▽

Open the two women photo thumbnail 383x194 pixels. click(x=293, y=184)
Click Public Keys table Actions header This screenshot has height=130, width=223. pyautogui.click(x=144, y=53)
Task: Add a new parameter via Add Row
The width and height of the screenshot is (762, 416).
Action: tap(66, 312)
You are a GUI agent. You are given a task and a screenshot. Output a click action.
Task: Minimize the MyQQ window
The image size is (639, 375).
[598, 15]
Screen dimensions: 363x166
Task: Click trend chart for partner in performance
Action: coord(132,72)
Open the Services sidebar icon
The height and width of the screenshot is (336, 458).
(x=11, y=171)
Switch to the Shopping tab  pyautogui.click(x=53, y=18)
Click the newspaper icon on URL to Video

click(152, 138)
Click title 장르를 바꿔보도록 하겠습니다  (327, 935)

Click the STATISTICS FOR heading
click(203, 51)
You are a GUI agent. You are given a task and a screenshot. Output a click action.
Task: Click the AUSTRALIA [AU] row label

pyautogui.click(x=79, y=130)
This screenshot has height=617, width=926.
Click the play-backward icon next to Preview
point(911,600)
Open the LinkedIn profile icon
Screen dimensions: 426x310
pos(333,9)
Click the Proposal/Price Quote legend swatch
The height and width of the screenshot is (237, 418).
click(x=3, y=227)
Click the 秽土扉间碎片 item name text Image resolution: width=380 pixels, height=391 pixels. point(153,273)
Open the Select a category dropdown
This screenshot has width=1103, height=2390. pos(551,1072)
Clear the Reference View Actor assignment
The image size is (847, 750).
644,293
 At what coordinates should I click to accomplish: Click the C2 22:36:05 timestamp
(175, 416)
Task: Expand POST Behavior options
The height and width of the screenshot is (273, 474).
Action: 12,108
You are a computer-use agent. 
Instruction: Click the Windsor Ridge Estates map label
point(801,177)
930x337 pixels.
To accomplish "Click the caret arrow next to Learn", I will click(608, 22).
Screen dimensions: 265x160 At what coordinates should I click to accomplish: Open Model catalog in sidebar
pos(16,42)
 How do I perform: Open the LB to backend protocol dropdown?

△

▸ **Aim of the task**:
For every line in the data above that holds "pixels", return the line itself.

▸ **Result for this task**:
Open the two women photo thumbnail 383x194 pixels. click(x=293, y=184)
Click the 秽土扉间碎片 item name text Image resolution: width=380 pixels, height=391 pixels. point(153,273)
930x337 pixels.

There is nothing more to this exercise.